[Pixel coordinate grounding data]
--
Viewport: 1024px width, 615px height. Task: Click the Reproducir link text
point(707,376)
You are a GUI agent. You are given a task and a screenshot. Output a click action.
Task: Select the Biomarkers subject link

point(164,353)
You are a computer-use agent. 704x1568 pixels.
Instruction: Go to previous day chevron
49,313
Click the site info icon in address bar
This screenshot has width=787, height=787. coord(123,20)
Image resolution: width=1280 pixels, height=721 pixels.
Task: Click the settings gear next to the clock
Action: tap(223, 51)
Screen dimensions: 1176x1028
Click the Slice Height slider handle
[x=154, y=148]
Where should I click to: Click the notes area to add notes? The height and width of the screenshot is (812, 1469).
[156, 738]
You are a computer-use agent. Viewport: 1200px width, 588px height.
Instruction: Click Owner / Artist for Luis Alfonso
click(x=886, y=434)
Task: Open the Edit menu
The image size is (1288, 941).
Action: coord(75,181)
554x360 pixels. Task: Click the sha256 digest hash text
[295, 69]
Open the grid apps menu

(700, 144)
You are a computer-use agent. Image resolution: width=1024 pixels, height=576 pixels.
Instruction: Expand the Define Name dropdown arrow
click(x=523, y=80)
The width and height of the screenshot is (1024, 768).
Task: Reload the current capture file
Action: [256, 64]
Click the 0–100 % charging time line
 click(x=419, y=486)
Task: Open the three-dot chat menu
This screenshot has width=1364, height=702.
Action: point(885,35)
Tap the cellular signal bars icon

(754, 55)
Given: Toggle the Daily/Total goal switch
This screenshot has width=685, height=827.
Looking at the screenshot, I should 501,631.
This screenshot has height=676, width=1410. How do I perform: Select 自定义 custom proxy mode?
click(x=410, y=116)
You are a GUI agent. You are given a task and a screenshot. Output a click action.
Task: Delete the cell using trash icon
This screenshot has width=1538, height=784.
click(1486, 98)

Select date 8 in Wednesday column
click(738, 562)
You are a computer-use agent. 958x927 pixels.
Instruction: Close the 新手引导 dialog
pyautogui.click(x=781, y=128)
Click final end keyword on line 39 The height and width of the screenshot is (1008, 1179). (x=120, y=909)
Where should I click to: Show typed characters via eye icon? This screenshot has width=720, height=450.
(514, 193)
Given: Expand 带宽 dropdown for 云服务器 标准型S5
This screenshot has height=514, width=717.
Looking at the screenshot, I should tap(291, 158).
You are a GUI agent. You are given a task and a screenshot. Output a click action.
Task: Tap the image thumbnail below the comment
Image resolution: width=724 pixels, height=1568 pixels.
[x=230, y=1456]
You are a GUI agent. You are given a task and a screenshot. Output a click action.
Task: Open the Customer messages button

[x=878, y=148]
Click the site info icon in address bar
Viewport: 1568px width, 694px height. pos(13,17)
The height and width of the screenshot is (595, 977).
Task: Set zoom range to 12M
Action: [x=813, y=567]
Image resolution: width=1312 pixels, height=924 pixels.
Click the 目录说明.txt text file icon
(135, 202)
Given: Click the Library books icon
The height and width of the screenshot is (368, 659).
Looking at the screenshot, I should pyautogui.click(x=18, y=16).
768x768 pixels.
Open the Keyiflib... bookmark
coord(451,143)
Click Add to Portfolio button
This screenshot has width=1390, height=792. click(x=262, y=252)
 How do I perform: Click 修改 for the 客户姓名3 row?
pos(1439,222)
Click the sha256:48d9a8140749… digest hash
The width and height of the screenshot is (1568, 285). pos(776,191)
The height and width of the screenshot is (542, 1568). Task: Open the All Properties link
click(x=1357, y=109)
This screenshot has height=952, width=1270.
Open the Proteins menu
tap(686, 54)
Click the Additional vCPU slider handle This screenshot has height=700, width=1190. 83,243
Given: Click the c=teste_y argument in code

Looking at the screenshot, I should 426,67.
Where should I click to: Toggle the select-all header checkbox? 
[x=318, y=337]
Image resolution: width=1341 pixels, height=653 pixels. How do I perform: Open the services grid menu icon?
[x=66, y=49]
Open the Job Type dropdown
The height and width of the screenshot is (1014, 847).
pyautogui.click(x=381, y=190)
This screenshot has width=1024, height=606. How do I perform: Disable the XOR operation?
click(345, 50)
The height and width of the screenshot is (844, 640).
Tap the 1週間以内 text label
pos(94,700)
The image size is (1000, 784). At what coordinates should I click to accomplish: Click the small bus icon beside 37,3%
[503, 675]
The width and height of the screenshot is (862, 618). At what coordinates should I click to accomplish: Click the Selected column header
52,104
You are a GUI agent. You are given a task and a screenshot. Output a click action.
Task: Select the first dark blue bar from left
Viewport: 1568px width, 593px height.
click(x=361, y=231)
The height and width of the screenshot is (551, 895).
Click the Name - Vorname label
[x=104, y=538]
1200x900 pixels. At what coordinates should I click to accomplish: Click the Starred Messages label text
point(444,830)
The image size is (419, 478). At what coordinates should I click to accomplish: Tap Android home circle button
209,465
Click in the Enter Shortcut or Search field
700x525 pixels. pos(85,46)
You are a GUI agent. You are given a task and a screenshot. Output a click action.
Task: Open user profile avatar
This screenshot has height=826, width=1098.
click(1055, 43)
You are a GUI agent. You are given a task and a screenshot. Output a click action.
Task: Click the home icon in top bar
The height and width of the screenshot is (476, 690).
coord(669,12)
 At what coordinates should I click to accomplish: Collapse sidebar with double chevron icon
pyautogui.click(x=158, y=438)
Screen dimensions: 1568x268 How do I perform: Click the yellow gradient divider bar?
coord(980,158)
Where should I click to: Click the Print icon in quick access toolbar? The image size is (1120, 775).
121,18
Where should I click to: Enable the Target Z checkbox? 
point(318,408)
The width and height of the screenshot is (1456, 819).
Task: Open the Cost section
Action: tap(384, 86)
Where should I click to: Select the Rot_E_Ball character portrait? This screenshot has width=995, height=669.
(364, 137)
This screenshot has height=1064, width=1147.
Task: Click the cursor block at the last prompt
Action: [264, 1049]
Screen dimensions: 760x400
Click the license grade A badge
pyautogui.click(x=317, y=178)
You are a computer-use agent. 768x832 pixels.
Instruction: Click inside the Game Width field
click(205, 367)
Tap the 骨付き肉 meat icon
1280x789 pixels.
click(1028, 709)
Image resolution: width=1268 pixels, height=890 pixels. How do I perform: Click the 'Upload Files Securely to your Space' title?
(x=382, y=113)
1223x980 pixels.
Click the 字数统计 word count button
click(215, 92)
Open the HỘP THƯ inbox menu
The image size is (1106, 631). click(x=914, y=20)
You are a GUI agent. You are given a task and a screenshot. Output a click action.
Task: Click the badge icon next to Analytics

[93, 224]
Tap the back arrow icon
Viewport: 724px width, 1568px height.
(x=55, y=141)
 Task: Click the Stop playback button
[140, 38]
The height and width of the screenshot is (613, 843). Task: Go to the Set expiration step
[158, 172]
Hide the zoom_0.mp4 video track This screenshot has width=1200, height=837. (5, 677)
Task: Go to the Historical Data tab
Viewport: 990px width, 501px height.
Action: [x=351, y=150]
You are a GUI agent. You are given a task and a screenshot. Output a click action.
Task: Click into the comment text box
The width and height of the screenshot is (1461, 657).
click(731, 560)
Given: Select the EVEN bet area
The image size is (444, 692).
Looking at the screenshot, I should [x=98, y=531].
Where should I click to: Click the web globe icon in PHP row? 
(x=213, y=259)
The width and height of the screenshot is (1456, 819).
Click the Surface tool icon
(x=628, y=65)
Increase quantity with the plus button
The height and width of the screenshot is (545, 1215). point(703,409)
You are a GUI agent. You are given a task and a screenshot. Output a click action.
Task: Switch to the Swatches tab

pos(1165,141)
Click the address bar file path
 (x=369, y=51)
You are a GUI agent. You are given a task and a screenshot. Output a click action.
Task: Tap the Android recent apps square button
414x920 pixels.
--
After locating the line holding "Instruction: Expand the" above, output exactly that line and every line after it through the line holding "Task: Open the three-dot chat menu". Include nothing else.

Instruction: Expand the Define Name dropdown arrow
click(x=523, y=80)
The width and height of the screenshot is (1024, 768).
Task: Reload the current capture file
Action: [256, 64]
Click the 0–100 % charging time line
 click(x=419, y=486)
Task: Open the three-dot chat menu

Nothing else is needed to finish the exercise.